Great! You no doubt know a lot more about liquid lime than I do. If you end up using it, maybe you can come back and tell us how it went.

Regular granular lime works slowly, over a period of months and years. So it is indeed fine to put down 50 lb of regular lime over 1000 sq ft. in one application. Some of it will be reacting in a few weeks, some in a few months, some in a year or so. It gives continued action. Fast acting granular lime works faster and you are limited to more like 10 lb per 1000 sq ft for an application (follow directions on package). I have no idea how fast liquid lime works or how long it will maintain pH.


----------



## BurtMacklinFBI (Jul 17, 2021)

Virginiagal said:


> Great! You no doubt know a lot more about liquid lime than I do.
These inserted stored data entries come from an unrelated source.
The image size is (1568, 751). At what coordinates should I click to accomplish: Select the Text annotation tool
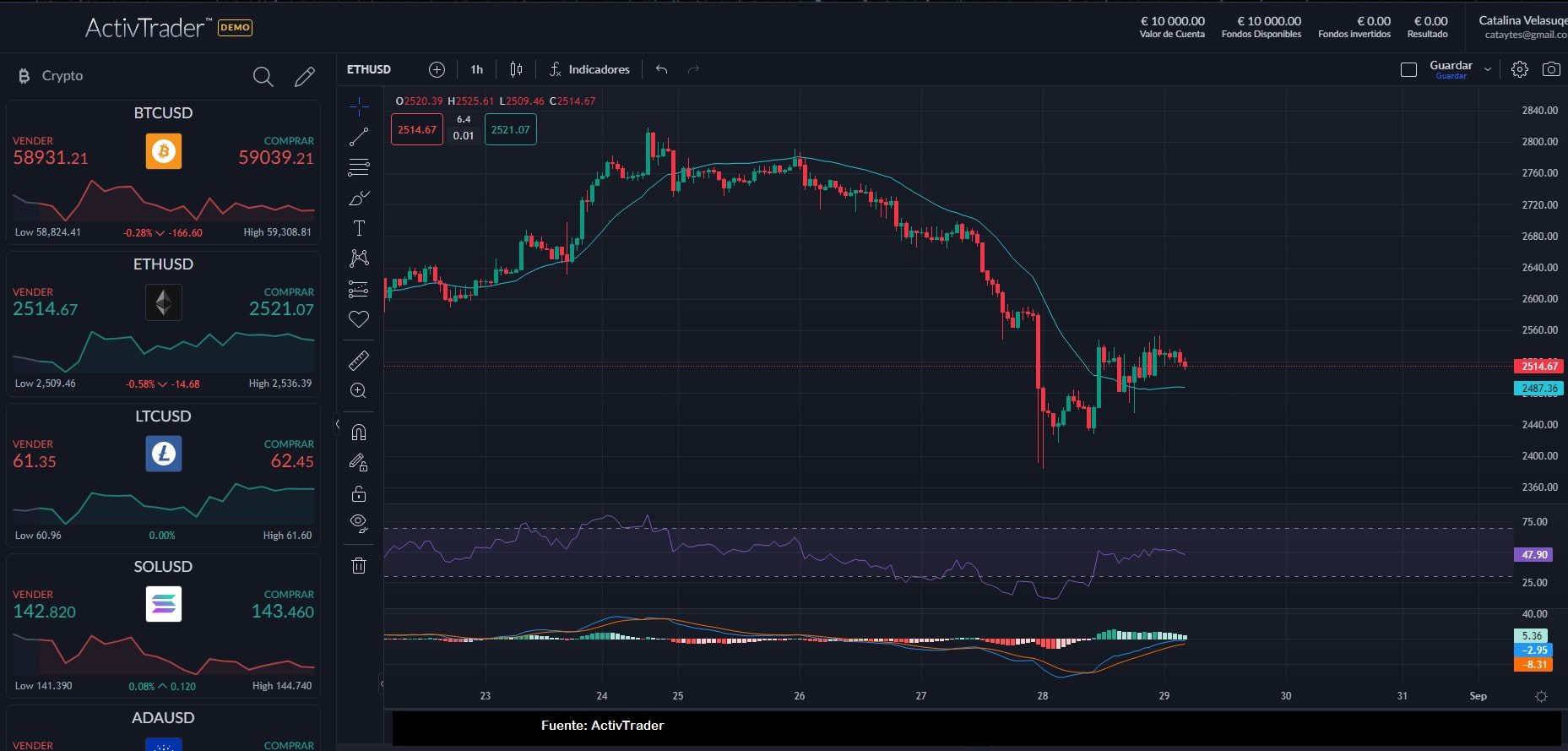(x=359, y=228)
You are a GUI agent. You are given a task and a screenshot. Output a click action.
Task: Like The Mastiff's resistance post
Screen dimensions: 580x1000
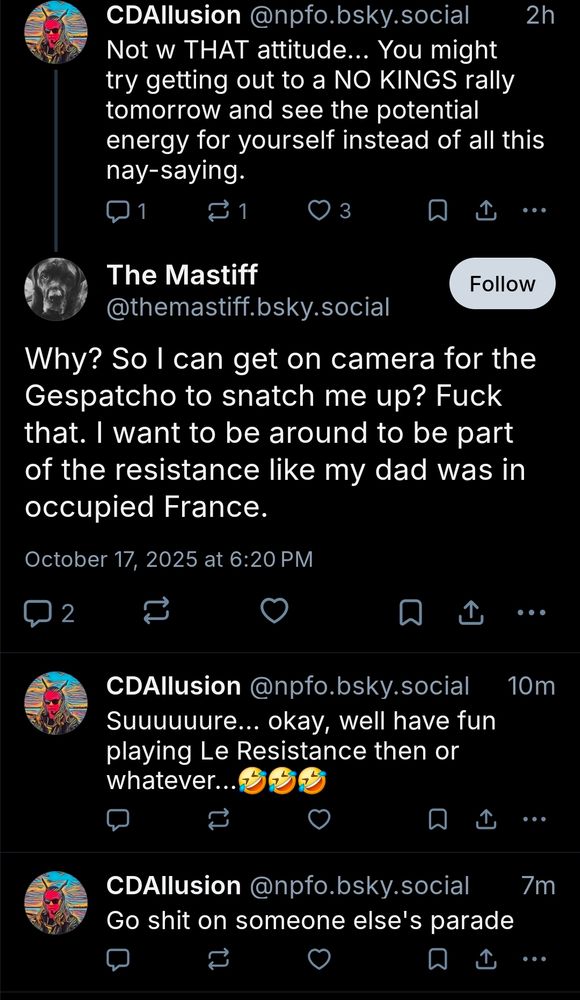coord(274,611)
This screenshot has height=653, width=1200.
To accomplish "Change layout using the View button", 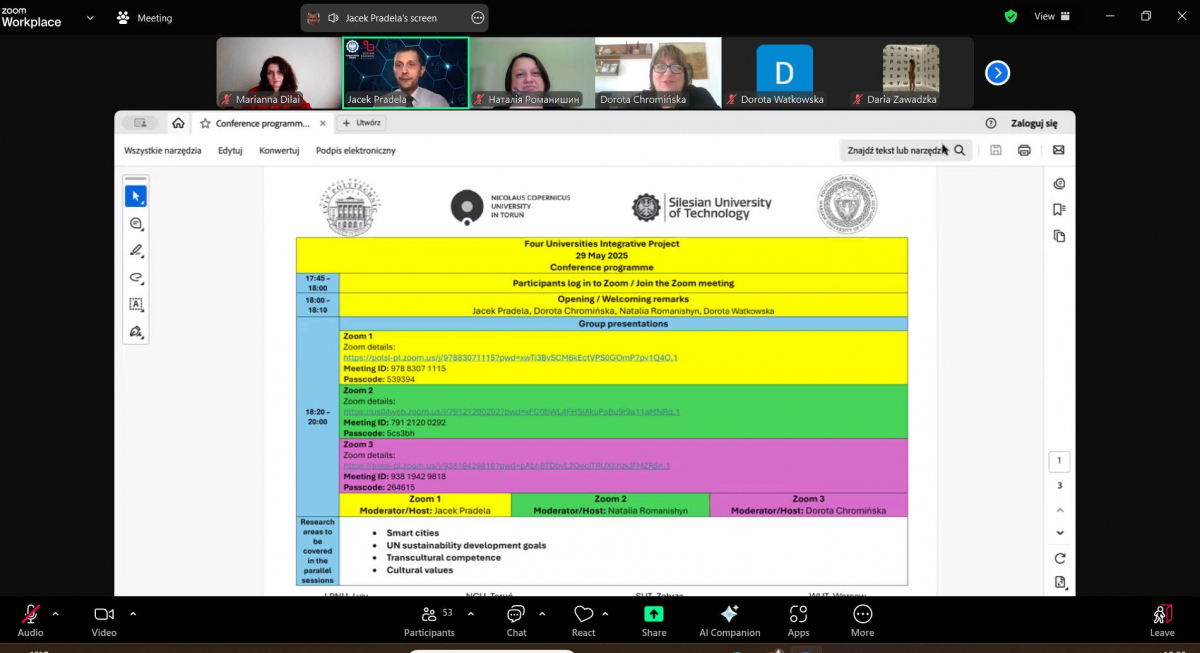I will pyautogui.click(x=1051, y=17).
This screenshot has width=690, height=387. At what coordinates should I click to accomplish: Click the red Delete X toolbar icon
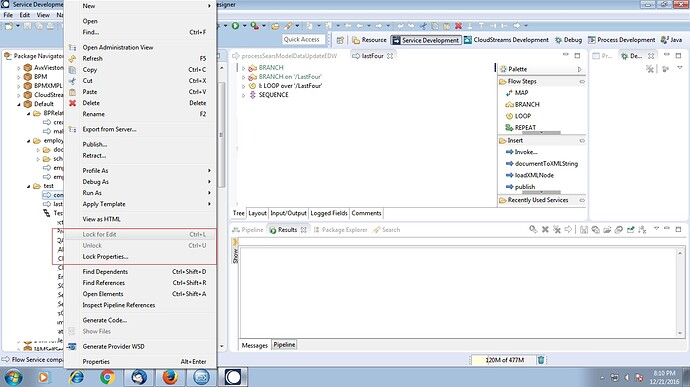[458, 26]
In the past you've rudely commented on some of my posts which annoyed me, hence me calling out a comment like "do some research". I belong to many forums (this being the only lawn related one) Of those forums I am much more knowledgeable about the topics or rather, this is the forum I know the least about which is why I am here to learn. Regardless whether I know a lot about something or not, my first instinct when I don't know the answer to something i seek, isn't to just go ask strangers (whom 1: could easily give me the wrong information on accident and 2: give me there opinions which aren't always correct.. and my involvement in many forums has proven to me that there are lots of opinionated persons out there) So to repeat myself, when I have a question, my first instinct isn't to ask a random person whom I have no idea of their knowledge on the subject. Also on forums where I am much more prominent, I would never reply telling someone looking for answers to "do some research" even in cases where I can instantly tell they did not. I'll answer the question if I can, post a link to the answer when I don't or take the best route when I don't have or can't find an answer which is ......... just not comment at all. Because at the end of the day "do some research" isn't even remotely helpful. Based on your follow-up comment I believe I was correct at sensing some rudeness in "do some research"
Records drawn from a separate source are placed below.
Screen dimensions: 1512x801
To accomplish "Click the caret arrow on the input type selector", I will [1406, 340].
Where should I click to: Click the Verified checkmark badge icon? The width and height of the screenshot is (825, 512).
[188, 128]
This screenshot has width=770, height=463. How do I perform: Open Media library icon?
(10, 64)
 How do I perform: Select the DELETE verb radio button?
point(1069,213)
The rest of your replies I believe you were being sincere, and I thank you for taking time to sit down and respond even if they didn't help me with my concerns. I'm sorry your latter comment annoyed me however in the last 24hours my PC has 17 browsers open with different articles on the matters I'm questioning and multiple product label downloads (about 8 total, some of which I had to print out due to going cross-eyed reading the monitor). I still dont have the answers I'm looking for and in reality it's probably way less complicated than I think which is why I can't find them and decided to ask here on this forum. So "do some research" implies I haven't even tried which is why I'm annoyed.
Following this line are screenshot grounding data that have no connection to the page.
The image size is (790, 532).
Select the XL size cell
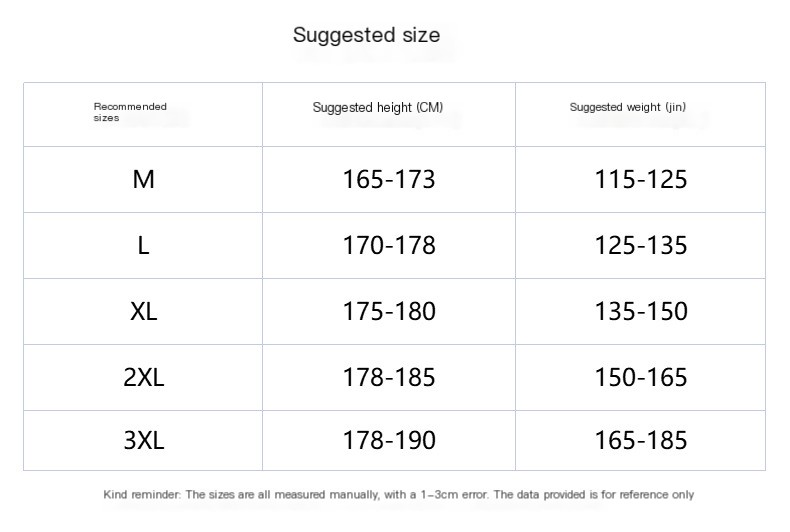point(144,311)
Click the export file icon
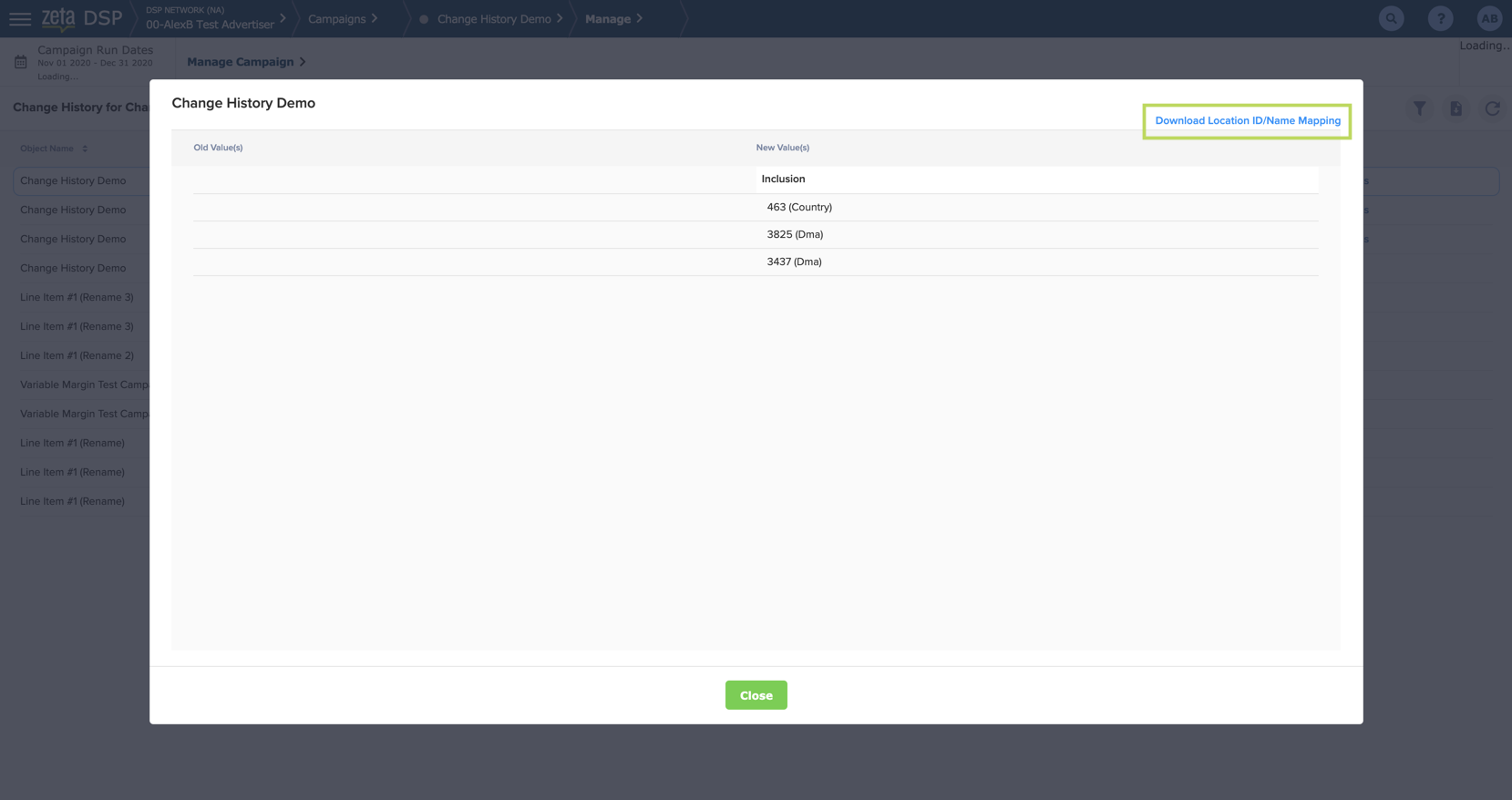 1455,108
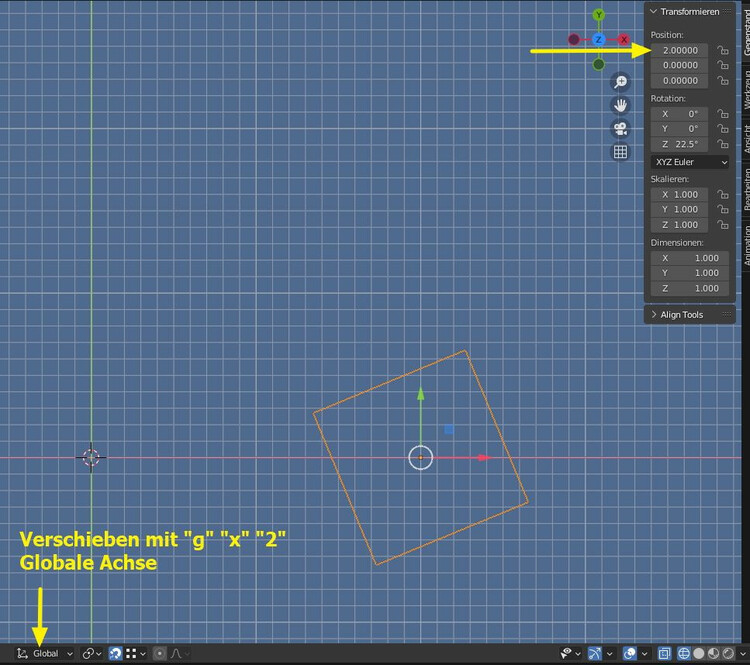Click the Skalieren Y value field

(x=680, y=209)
But hey, since im much more knowledgeable on the subject NOW, I guess that frees up some of your time since you won't have to respond to anything I post from here out. :thumbup:


----------



## Ridgerunner (May 16, 2017)

@BurtMacklinFBI I think you may be overreacting to Virginiagal's comments. I've "known"
her for over a decade now from at least 3 lawn/garden forums. She's good people. I can't say that she might not be being a smidge testy [this topic has been discussed a number of times on this forum (and sometimes with quite detailed explanations) and the topic can be pretty complex and requires the "light bulb" phenom to fire before we "get" it.] Try reading Virginiagal's comments as if they were said by your kindly grandmother.

On the topic:
Have you read my attempts to explain pH, pH adjustments and limeing In https://thelawnforum.com/viewtopic.php?p=19564#p19564? Feel free to come back with any questions, and I'll try to clarify what I can.


----------



## Virginiagal (Apr 24, 2017)

Sorry, but I didn't realize "do some research" was rude. I sincerely meant that doing some research might help you get the answers you need. You need to know limits, how often to apply, equivalents to granular lime, ENV comparisons. There is a chemical reaction between the carbonate in lime and H3O. You need carbonate action to reduce acidity so there must be enough carbonate material in whatever you apply. Surface applied lime is sort of tricky because the top surface can become too alkaline while the soil underneath is still acidic. That's why there are limits and why you don't do it every month, instead allowing time for the lime to work its way deeper into the soil. Here's another idea: contact your local extension agent and ask about liquid lime. He might have some insight.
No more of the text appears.